More than 50 Holocaust survivors from Metro Detroit convened at Hillel on Sunday to share their experiences with students during the ninth annual Conference on the Holocaust.

The room held roughly 30 numbered tables, with one or two survivors seated at each. Attendees were encouraged to move from table to table, hearing accounts from those who were displaced from their homes during World War II.

Tilly Shames, executive director of Hillel, said descendants of Holocaust survivors have a responsibility to learn about their journeys and inform future generations.

“We’re at a time where we will not have many years left with Holocaust survivors who can share their first-hand accounts of their lives in Eastern Europe before, during, and after the Holocaust,” she said.

LSA sophomore Gabby Roth, co-president of COTH, said her involvement with the organization was influenced by her late grandfather, a Holocaust survivor from Czechoslovakia who made a priority of preserving his memories for future generations.

“It was really important to me to do something on campus that honored his legacy,” Roth said. “It’s definitely a big part of my identity, and I wanted to get involved in something that educated people on campus about the Holocaust.”

Roth said it has become increasingly difficult for COTH to contact the same volume of survivors, as many pass away each year.

“From last year to this year it was much harder to get survivors to come,” Roth said. “It’s really unfortunate, but it’s the last few years that survivors are around to tell their stories.”

Roth said students are eager to hear survivors recount their histories, but often find it difficult when probing for details.

“The survivors, that’s what they want to do, they want to answer these questions, they want to educate people,” Roth said. 

Business senior Ariel Berger, co-president of COTH, said the organization began with the goal of keeping Holocaust memories alive.

“As students, we are presented with the incredible opportunity of being able to hear first-hand the stories of these survivors and their unimaginable hardships as well as their triumphs,” Berger said.

Sunday’s conference was the second time Holocaust survivor Helen Mechlowitz came to the University to share her story. Mechlowitz was 9 years old when World War II began and she was displaced from her home in Warsaw, Poland.

“I was with the Germans a few weeks, then we escaped,” Mechlowitz said. “We went on our way to Russia. We didn’t know where we were going.”
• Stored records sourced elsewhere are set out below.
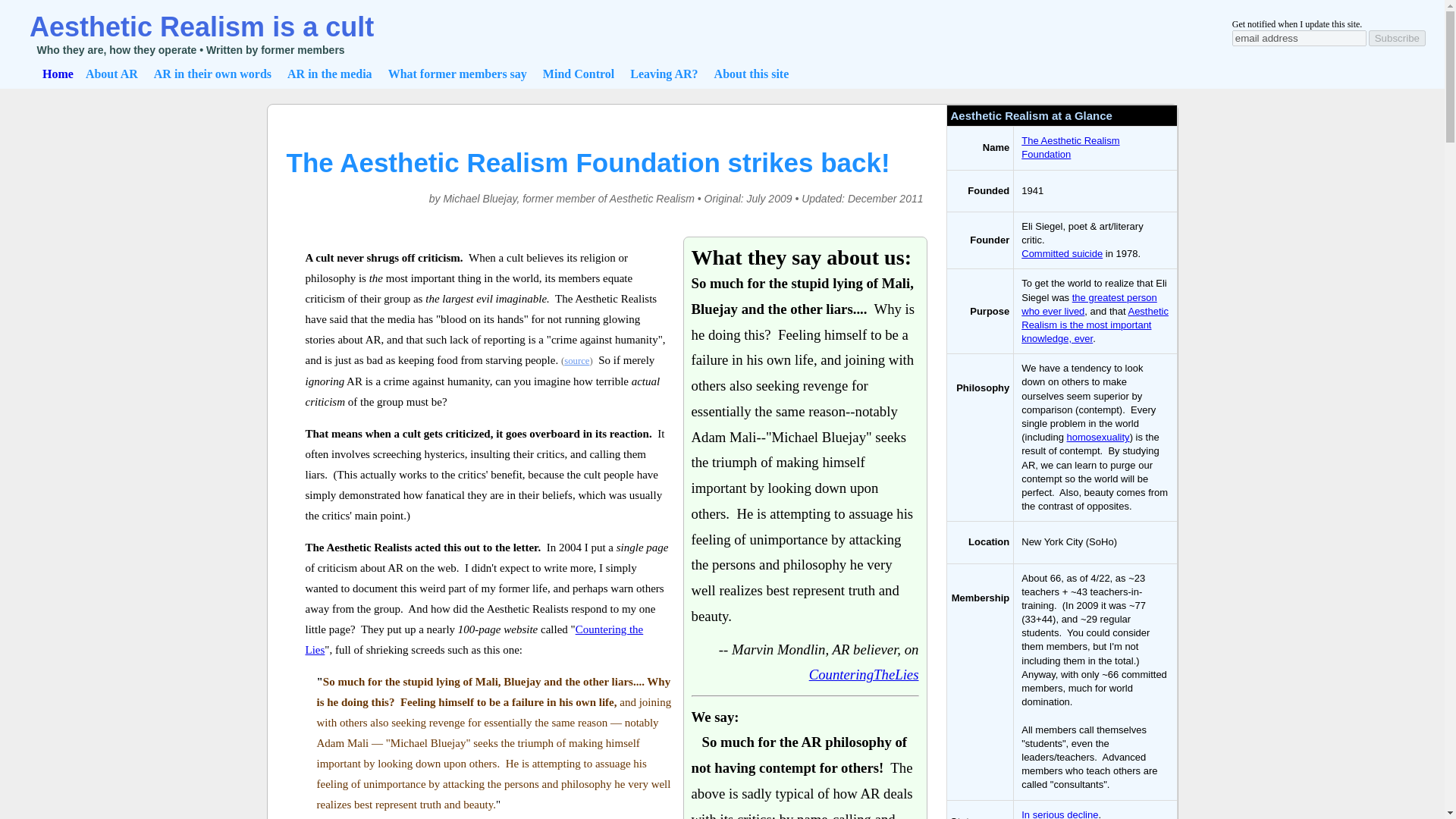
Home (58, 73)
Subscribe (1396, 37)
email address (1299, 37)
Subscribe (1396, 37)
Aesthetic Realism is a cult (201, 26)
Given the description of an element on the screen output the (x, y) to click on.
Relocated with her parents and her 3-year-old brother, Mechlowitz was sent to Siberia. From Siberia, they were sent to Tashkent in Kazakhstan. During the war, both her parents were arrested and jailed for selling supplies like vodka and bread. When her father was released after five years in prison, she said, he returned to where he had been arrested, and began to search for his family.
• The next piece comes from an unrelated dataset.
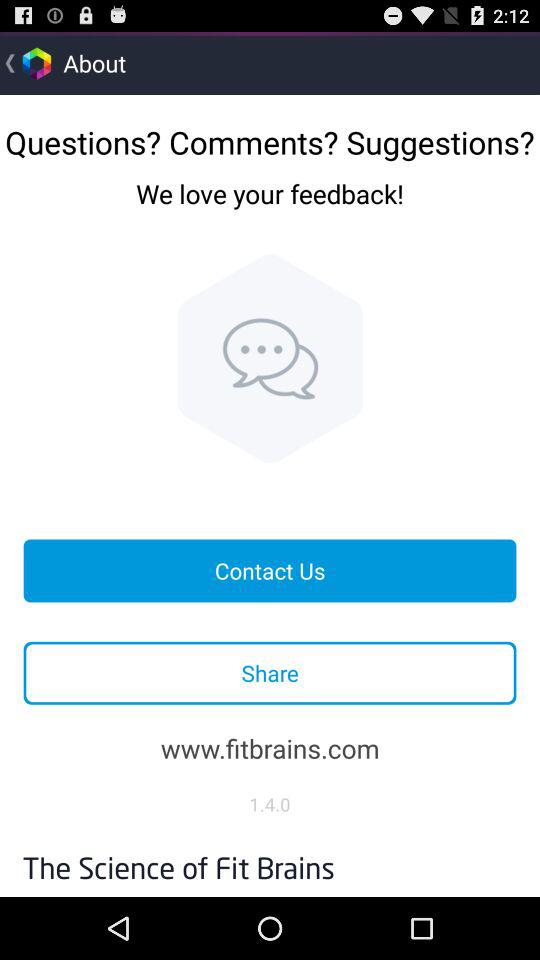
select icon below the 1.4.0 item (269, 863)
“He found my house, and my mom couldn’t recognize him,” Mechlowitz said. “He took a whole day, said I’m going to the barber, and then she recognized him and brought him home.”

Then 14 years old, Mechlowitz spent two years in a kibbutz in Israel, where she met her husband.

“Kibbutz, you’re eating together, you’re working together, you’re dancing together, you’re going together, you’re talking together every minute and every hour,” Mechlowitz said. “Everybody’s together like sisters and brothers. Everyone is family.”

Now a widow of 30 years, Mechlowitz lives alone.

“I don’t have nobody, just my kids, but not family,” Mechlowitz said. “My kids they are my family, but they are married, all three. I have grandkids, and I’m very happy from them.”

Survivor Alex Raab lives in West Bloomfield after he was displaced from Poland during the war.

“I didn’t have a country, I didn’t have anywhere to go,” he said.

Raab said he was rejected from entering Israel by British troops. From there, he moved to Cyprus until the State of Israel was created.

Raab said he spent 15 years living in Ramla, a city east of Tel Aviv.

“I lived over there by myself until I met my wife, got married,” Raab said. “And then we immigrated to the U.S. in 1962 to the Detroit area.”

LSA senior Kelly McDonald said though she is not Jewish, hearing stories directly from survivors was invaluable for students of all religious backgrounds.

“It’s not something you can just look up online,” McDonald said. “Hearing it in person is a lot more meaningful.”